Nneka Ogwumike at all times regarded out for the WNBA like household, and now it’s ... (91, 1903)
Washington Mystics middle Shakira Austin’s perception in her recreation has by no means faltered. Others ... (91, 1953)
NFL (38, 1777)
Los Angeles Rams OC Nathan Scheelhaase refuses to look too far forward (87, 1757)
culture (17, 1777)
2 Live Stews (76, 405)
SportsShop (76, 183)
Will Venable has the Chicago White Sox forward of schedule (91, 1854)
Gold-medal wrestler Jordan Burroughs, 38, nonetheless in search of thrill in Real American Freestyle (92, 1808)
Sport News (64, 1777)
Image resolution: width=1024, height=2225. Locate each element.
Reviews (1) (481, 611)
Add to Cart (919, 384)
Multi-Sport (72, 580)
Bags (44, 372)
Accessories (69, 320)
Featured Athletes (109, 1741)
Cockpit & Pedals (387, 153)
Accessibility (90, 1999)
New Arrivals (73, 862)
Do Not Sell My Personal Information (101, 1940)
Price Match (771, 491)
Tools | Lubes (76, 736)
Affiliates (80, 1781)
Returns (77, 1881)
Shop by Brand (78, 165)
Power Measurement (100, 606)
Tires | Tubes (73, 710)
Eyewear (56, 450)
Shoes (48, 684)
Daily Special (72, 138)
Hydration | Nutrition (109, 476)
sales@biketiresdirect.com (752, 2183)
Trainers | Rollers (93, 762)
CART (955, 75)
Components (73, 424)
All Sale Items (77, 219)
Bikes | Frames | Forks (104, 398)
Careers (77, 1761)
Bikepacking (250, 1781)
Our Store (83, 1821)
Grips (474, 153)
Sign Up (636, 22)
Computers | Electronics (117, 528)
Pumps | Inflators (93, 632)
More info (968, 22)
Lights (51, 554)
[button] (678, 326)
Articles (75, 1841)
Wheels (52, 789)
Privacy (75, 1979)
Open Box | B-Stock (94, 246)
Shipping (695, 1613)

----

#### Problem to work on
From the listing above, return every line that contains the word "forward".

#### Solution to this exercise
Los Angeles Rams OC Nathan Scheelhaase refuses to look too far forward (87, 1757)
Will Venable has the Chicago White Sox forward of schedule (91, 1854)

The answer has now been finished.